# Movies based on the Cthulhu mythos?



## Angel Tarragon (May 21, 2007)

I am looking for a near complete list of all the movies made based on the Cthulhu mythos. Does anyone know where I can find one?


----------



## Hand of Evil (May 21, 2007)

Re-Animator
From Beyond
Cast a Deadly Spell


----------



## Hand of Evil (May 21, 2007)

Bride of Re-Animator
The Call of Cthulhu
Call of Cthulhu: Dark Corners of the Earth
Mansión de los Cthulhu, La
Dagon
The Thing on the Doorstep
Nyarlathotep
Return to Innsmouth


----------



## Brown Jenkin (May 21, 2007)

Try http://www.thelurker.com/


----------



## Wycen (May 21, 2007)

I wonder, do any of these feature any sort of Cthulhu figure?  Not a deep one, depraved cultist or undead, but the Great Old One himself. 

My family came over this weekend and I had my Horrorclix Cthulhu out on display.  The two youngest present wanted to know all about him.  Little Cadence asked how come his tummy was big and why he was bleeding (tentacles bursting out).  I told her it was because he ate too much candy.

Anyway, their father asked what movie he's from and I told him 'Call of Cthulhu' but I doubt any movie I've seen has really shown a good representation of the sleeping one.


----------



## Brown Jenkin (May 21, 2007)

Wycen said:
			
		

> I wonder, do any of these feature any sort of Cthulhu figure?  Not a deep one, depraved cultist or undead, but the Great Old One himself.
> 
> My family came over this weekend and I had my Horrorclix Cthulhu out on display.  The two youngest present wanted to know all about him.  Little Cadence asked how come his tummy was big and why he was bleeding (tentacles bursting out).  I told her it was because he ate too much candy.
> 
> Anyway, their father asked what movie he's from and I told him 'Call of Cthulhu' but I doubt any movie I've seen has really shown a good representation of the sleeping one.

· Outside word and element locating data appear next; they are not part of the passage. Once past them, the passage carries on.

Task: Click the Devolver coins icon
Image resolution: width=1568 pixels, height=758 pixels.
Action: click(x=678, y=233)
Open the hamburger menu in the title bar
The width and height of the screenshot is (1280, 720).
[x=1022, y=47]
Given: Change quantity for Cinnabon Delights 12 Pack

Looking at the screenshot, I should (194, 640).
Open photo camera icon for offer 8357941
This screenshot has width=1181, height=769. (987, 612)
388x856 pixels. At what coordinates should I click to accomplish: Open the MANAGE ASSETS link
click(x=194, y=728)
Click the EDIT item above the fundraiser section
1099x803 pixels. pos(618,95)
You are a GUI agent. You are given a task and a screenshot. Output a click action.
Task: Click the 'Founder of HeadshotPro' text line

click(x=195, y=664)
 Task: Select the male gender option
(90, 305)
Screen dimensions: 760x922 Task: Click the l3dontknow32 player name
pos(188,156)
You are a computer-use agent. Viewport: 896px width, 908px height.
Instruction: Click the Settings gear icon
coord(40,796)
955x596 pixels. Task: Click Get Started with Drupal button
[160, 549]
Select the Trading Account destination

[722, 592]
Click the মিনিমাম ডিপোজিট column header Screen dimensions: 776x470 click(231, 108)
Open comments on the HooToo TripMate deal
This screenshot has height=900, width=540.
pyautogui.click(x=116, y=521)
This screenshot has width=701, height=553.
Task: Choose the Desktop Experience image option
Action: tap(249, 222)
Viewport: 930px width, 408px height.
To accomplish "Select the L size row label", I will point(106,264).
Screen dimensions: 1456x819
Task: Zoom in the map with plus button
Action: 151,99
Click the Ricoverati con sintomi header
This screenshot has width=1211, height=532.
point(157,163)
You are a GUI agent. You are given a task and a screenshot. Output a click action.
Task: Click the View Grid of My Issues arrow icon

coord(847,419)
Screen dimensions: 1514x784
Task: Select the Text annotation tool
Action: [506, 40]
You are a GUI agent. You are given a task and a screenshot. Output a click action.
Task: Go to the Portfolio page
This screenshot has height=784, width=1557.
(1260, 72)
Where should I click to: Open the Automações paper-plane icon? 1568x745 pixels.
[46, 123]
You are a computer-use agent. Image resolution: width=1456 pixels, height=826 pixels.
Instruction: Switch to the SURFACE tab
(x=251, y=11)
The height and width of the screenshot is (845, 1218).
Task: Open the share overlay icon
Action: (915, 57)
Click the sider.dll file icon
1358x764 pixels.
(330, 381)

The recently released _Call of Cthuhlu_ is very good. It was intentionally filmed to look like a 1920's silent film and of all the Lovecraft movies this captures the feel of the times, is accurate to the book, and features the big guy himself.

http://www.cthulhulives.org/cocmovie/


----------



## DMH (May 21, 2007)

Which one had Peter Cushing?


----------



## Sir Brennen (May 21, 2007)

I'd add _Hellboy_ to that list of mythos-related movies.


----------



## Henry (May 21, 2007)

Wycen said:
			
		

> I wonder, do any of these feature any sort of Cthulhu figure?  Not a deep one, depraved cultist or undead, but the Great Old One himself.




Cast a Deadly Spell had Big C. himself, crawling out of a fissure. A bit cheesy on the special effects (it was like 1990, I think), but it was a remarkable homage to quite a few of the Lovecraft elements, but put in with a twist that is VERY similar to the RPG. I'd swear whoever wrote the movie had been playing the RPG, with the combination of dark and humorous elements present in the movie. I haven't see a movie to rival its feel ever since.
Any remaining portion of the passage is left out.